• **To do**:
Your copy of the listing must be exact and must hold no images.

<<<<

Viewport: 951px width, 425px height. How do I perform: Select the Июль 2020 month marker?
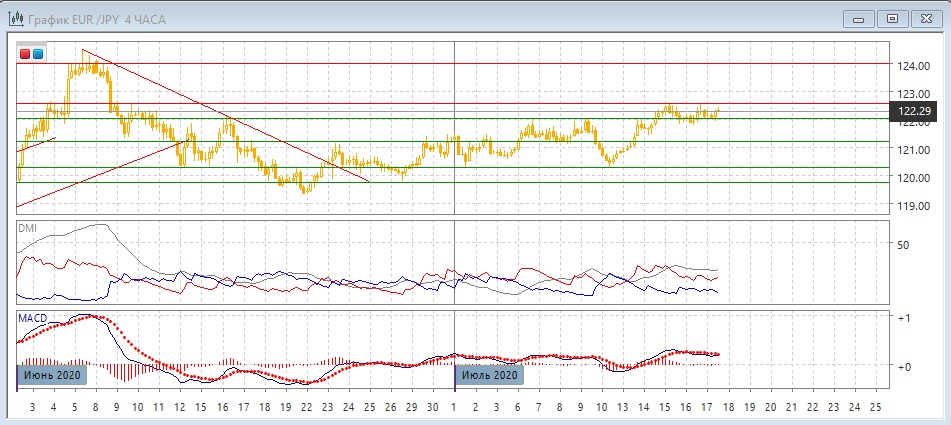pos(490,376)
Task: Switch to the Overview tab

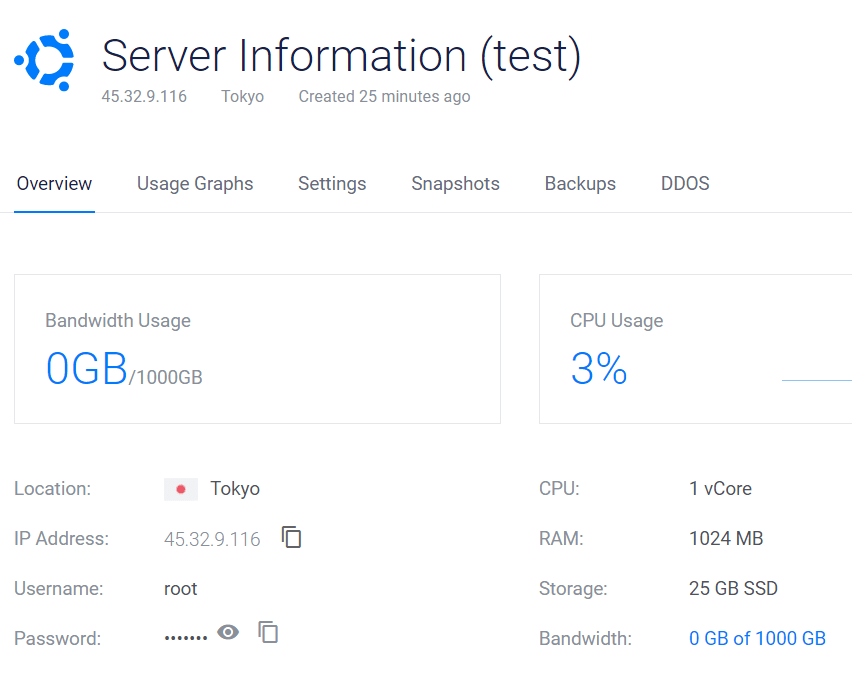Action: [x=54, y=184]
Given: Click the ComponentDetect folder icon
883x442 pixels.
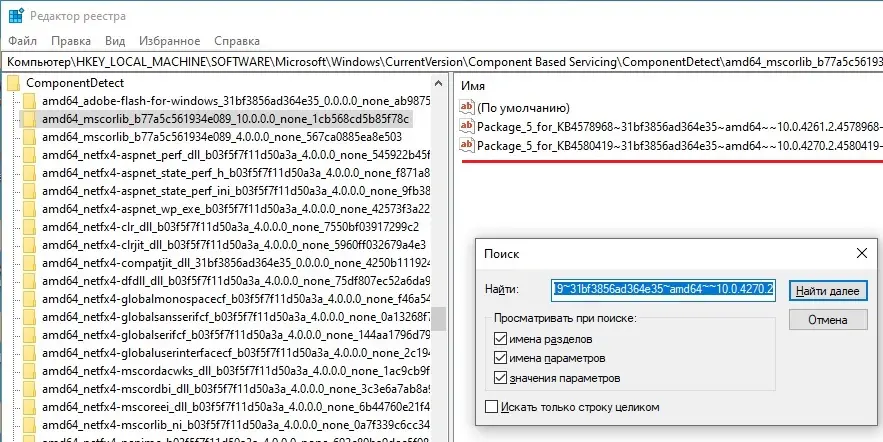Looking at the screenshot, I should tap(13, 83).
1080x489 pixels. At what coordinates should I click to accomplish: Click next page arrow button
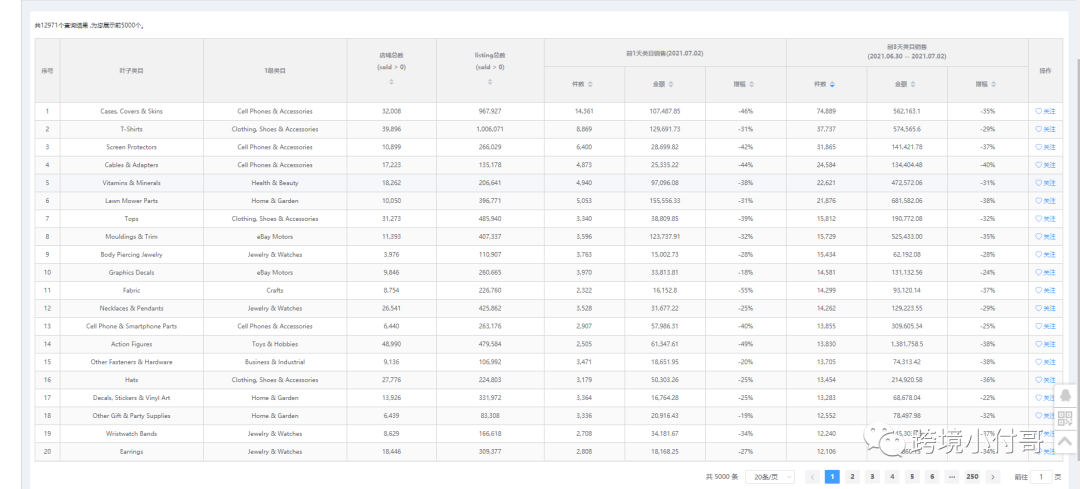(993, 477)
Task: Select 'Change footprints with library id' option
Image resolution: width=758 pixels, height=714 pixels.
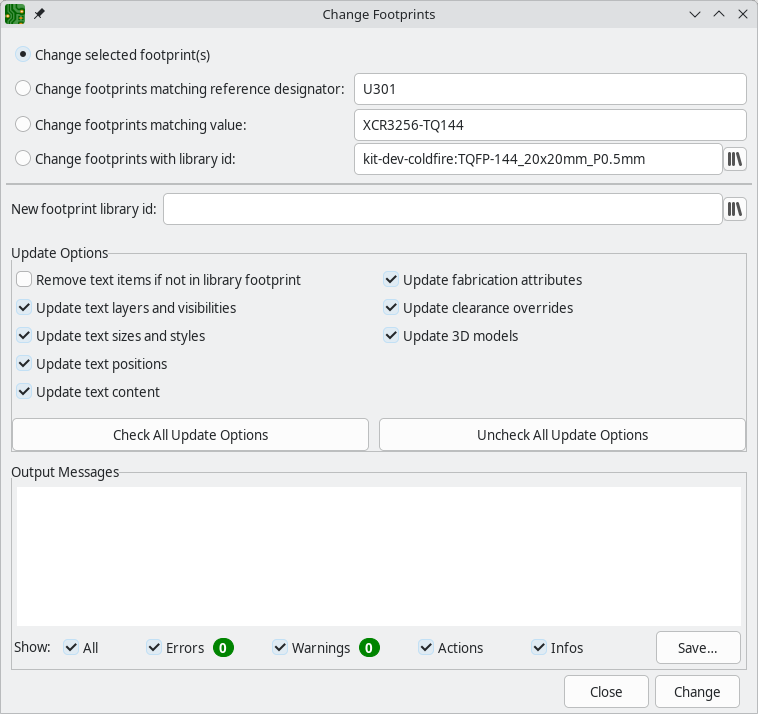Action: tap(23, 159)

>>>>

• **Written reply**:
Viewport: 951px width, 425px height. How do I perform: Select the Июль 2020 month marker?
pos(490,376)
Task: Switch to the Overview tab

Action: [x=54, y=184]
Given: Click the ComponentDetect folder icon
883x442 pixels.
Looking at the screenshot, I should tap(13, 83).
1080x489 pixels. At what coordinates should I click to accomplish: Click next page arrow button
(993, 477)
Task: Select 'Change footprints with library id' option
Image resolution: width=758 pixels, height=714 pixels.
Action: tap(23, 159)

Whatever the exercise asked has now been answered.